Like it is in fish, mercury also bioaccumulative in humans. One plate of swordfish probably won’t poison someone, but eating mercury-rich fish over long periods could be harmful. But this study shows the science is not so clear cut.
What’s next — Ultimately, the results don’t rebutt the body of evidence suggesting consuming too much mercury harms heart health, and that one way we consume too much mercury is via fish. But they are interesting when thinking about how to direct public-health efforts around eating meat and heart health.
Eating red meat is strongly linked to cardiovascular problems, like high blood pressure, stroke, and heart attack. Fish, on the other hand, is a key component of well-studied diets, like the Mediterranean diet, which emphasizes eating fish, eggs, and nuts as alternative sources of protein, and is also tied with better long-term health outcomes.
If nothing else, the study highlights the amount of conflicting evidence out there about environmental hazards, food, and health — and the issue of drawing conclusions from correlations.
IMPORTANCE: Although seafood is known to contain heart-healthy omega-3 fatty acids, many people choose to limit their seafood consumption because of fear of mercury exposure from seafood.
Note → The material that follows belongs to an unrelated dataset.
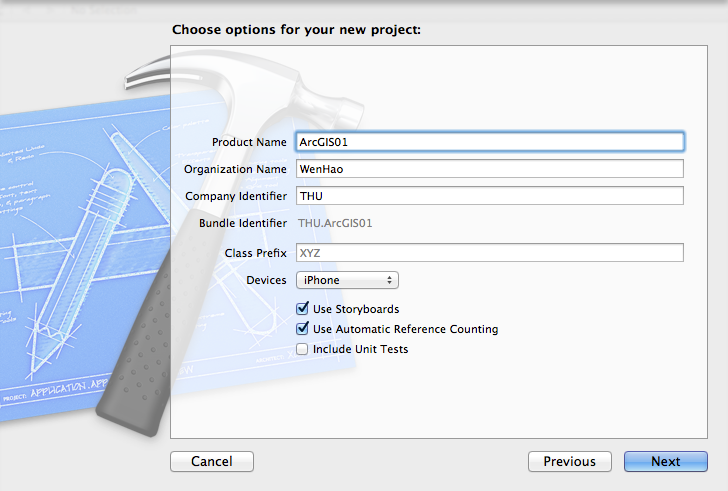
Task: Click the Bundle Identifier label
Action: click(243, 223)
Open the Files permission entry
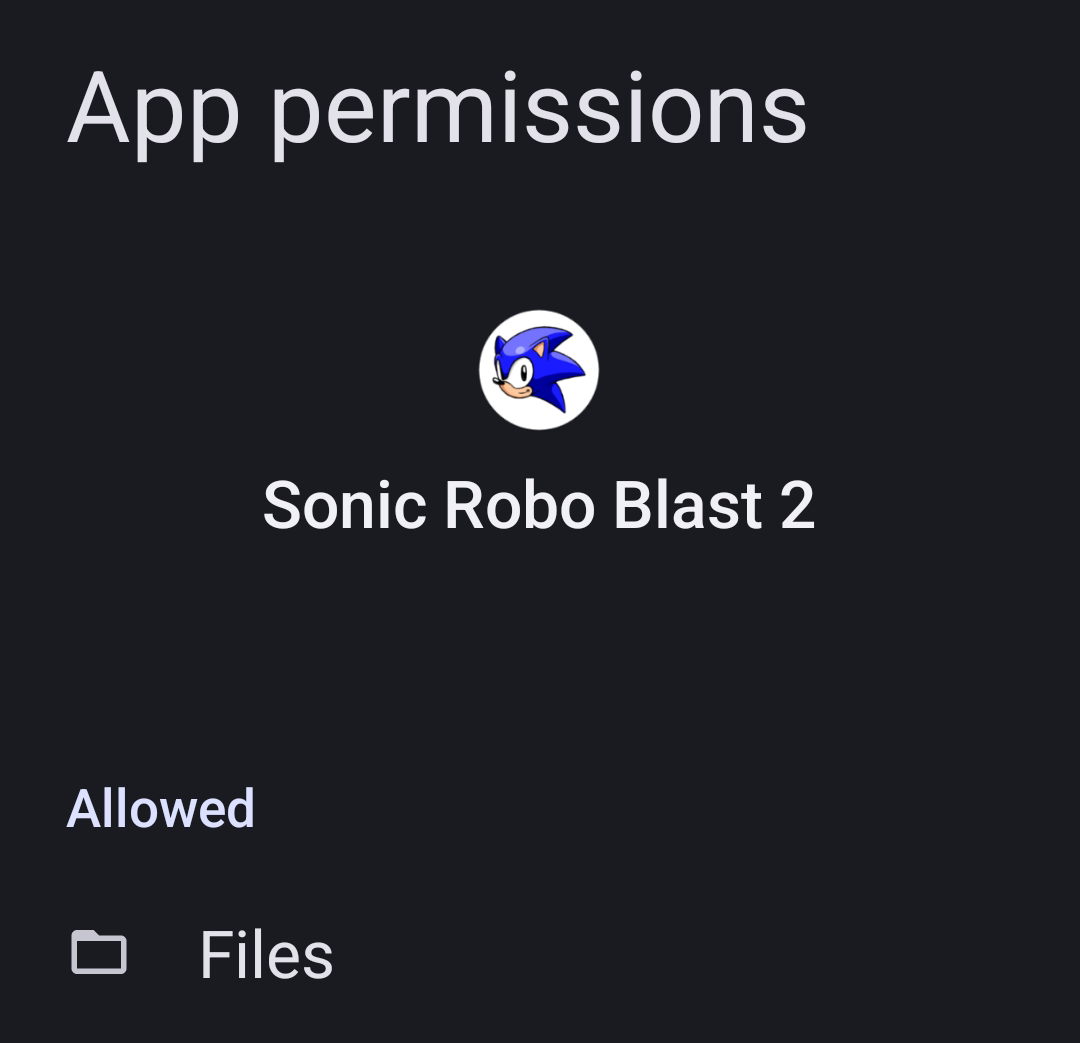Screen dimensions: 1080x1043 coord(540,954)
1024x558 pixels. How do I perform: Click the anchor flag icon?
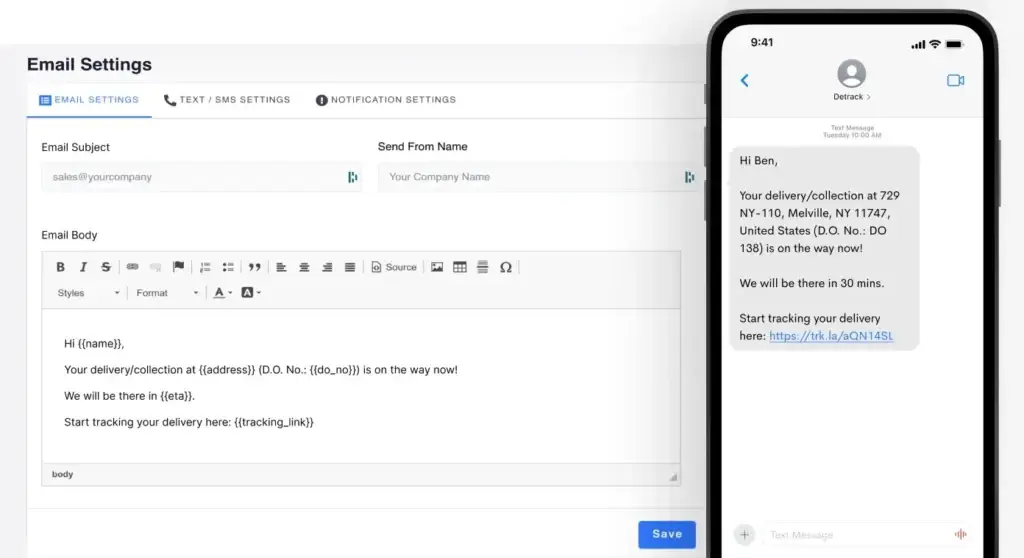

It is imperative to clarify the potential health effects of current mercury exposure in contemporary populations.
OBJECTIVE: To examine the association of seafood consumption and mercury exposure with all-cause and cardiovascular disease (CVD)–related mortality in the US general population.
DESIGN, SETTING, AND PARTICIPANTS: This prospective cohort study included adults 20 years or older who participated in the 2003 to 2012 cycles of the National Health and Nutrition Examination Survey; data were linked to mortality records through December 31, 2015. Data analysis was performed from January to March 10, 2021.
EXPOSURES: Seafood consumption was assessed through two 24-hour dietary recalls, and mercury exposure was assessed by blood mercury levels.
MAIN OUTCOMES AND MEASURES: All-cause and CVD-related mortality. Multivariable Cox proportional hazards regression was used to estimate hazard ratios (HRs) and 95% CIs of mortality associated with usual seafood consumption and blood mercury concentration quartiles.
RESULTS: This study included 17 294 participants (mean [SD] age, 45.9 [17.1] years; 9217 [53.3%] female) with a mean (SD) blood mercury concentration of 1.62 (2.46) μg/L. During 131 276 personyears of follow-up, 1076 deaths occurred, including 181 deaths from CVD. The multivariable-adjusted HR for an increase in seafood consumption of 1 oz equivalent per day and all-cause mortality was 0.84 (95% CI, 0.66-1.07) and for CVD-related mortality was 0.89 (95% CI, 0.54-1.47). Blood mercury level was not associated with all-cause or CVD-related mortality. Comparing the highest with the lowest quartile of blood mercury concentration, the multivariable-adjusted HRs were 0.82 (95% CI, 0.66-1.05) for all-cause mortality and 0.90 (95% CI, 0.53-1.52) for CVD-related mortality.
CONCLUSIONS AND RELEVANCE: In this cohort study of US adults, seafood consumption and mercury exposure with the current seafood consumption level were not significantly associated with the risk of all-cause or CVD-related mortality. These findings may inform future public health guidelines regarding mercury exposure, seafood consumption, and cardiovascular health promotion.